Corporate datacenters: Jive Software CEO Tony Zingale acknowledged that it will "take some time for security technology to catch up in the cloud."

Rackspace CEO Lanham Napier followed up that it might be difficult for some companies to let someone else host their sensitive data.

Napier asserted, "As networking technology advances, where it is stored doesn't matter as much as the performance."

Evan Goldberg, chairman and chief technology officer at NetSuite, remarked there will always be some cases where you have people who love to "hug" their machines.

Where data resides: DocuSign CEO Keith Krach reminded that many companies have their own "home-grown written systems developed over the years, so it's going to be a gradual migration."

Napier argued that performance will be the trump card, hinting that the fervor around the cloud might be justified. "
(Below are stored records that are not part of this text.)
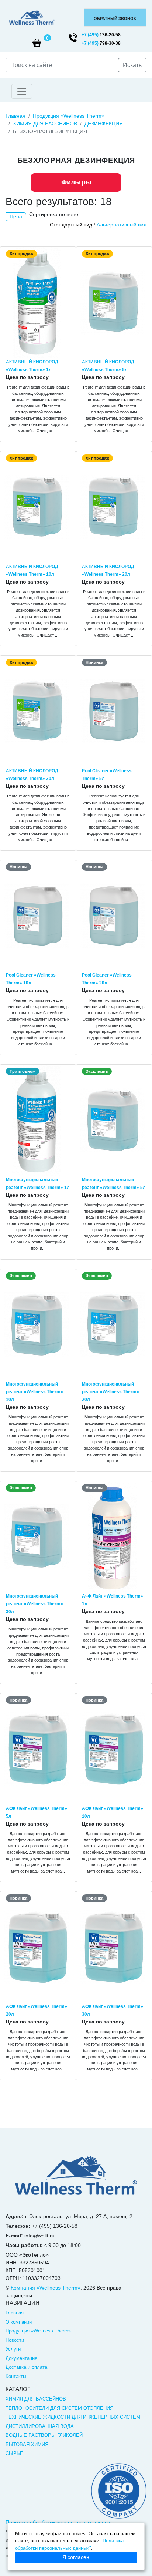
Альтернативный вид (121, 225)
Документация (21, 2358)
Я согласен (75, 2557)
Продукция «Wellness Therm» (68, 116)
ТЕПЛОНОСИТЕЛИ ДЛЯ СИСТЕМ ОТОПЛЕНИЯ (59, 2408)
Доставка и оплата (26, 2367)
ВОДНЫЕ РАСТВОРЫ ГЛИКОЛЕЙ (44, 2435)
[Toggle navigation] (21, 91)
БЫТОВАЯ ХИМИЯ (27, 2444)
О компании (19, 2322)
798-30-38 (101, 43)
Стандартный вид (71, 225)
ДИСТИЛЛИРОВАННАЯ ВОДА (40, 2426)
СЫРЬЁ (14, 2453)
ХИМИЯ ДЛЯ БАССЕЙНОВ (45, 124)
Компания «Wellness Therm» (45, 2288)
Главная (15, 116)
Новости (15, 2340)
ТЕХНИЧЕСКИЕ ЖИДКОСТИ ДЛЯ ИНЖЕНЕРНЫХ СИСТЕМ (73, 2417)
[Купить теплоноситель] (32, 17)
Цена (16, 216)
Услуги (13, 2349)
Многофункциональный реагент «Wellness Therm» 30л (34, 1603)
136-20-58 (101, 34)
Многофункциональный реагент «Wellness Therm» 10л (34, 1391)
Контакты (16, 2376)
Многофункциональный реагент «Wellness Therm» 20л (110, 1391)
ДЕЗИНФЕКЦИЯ (103, 124)
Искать (132, 65)
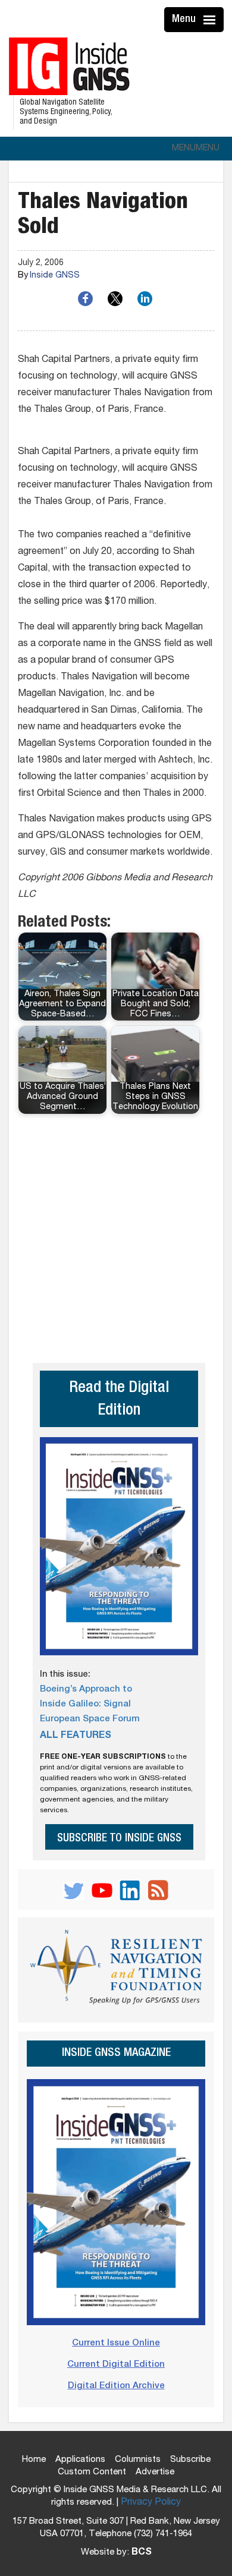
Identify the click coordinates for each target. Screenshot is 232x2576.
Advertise (155, 2472)
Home (34, 2459)
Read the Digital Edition (119, 1400)
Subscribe (190, 2459)
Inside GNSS (55, 276)
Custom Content (92, 2472)
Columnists (138, 2459)
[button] (196, 148)
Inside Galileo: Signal (85, 1704)
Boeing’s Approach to (86, 1689)
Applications (80, 2459)
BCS (141, 2553)
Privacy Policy (151, 2503)
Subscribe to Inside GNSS (119, 1838)
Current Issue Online (116, 2343)
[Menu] (211, 19)
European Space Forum (90, 1719)
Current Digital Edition (116, 2364)
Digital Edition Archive (116, 2386)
"It comes down to performance. Customers want things that are cheap, fast, and easy," Napier asserted. "As networking technology advances, where it is stored doesn't matter as much as the performance."

Goldberg noted that privacy is a major government and regulatory issue -- notably in the European Union -- which will continue to shape where data is stored.

Hybrid clouds: Goldberg predicted that "companies that start with the cloud are going to stick with the cloud."

At Jive, Zingale replied that 70 to 80 percent is "pure cloud business." But that remaining 20 to 30 percent is on-premise, which Zingale described as a reflection of a "heterogeneous world."

Krach suggested that the hybrid model trend has been encouraged by consumer influence, "being able to transact business anywhere on any device."

Mobility: Levin asserted that "no one in their right mind would choose to do an HTML5 app" at this point in time anymore, but he also acknowledged that we use browsers on tablets all the time.

Hinting more favor for native apps, Krach stressed the need to be as ubiquitous as possible, revealing that for DocuSign, the strategy is to be available natively across iOS, Android, and Windows Mobile.

IT Departments: "Developers drive technology changes," Napier said, specifying developers are the ones driving cloud adoption.

Thus, he predicted that IT departments in the future will not only "move at a pace they haven't moved at before," but will also be staffed by more developers rather than admins.

Death of email?: The use of email is not a cloud-based application right now, explained Zingale. But Zingale predicted communication via email inside companies will be "cut in half" over the next five years because it was never designed for cloud-based communication.

Infrastructure layers: Albeit they're arriving "slowly right now," Napier asserted open source technologies will dominate this space over time. Admitting it was a "self-serving" prediction, he specified OpenStack in his response.

Short-term forecast: Goldberg concluded he expects we'll see a "giant company" in Fortune 50 or 100 that is entirely cloud-based, running on NetSuite and Rackspace, using Box for file collaboration, etc. in the next five years.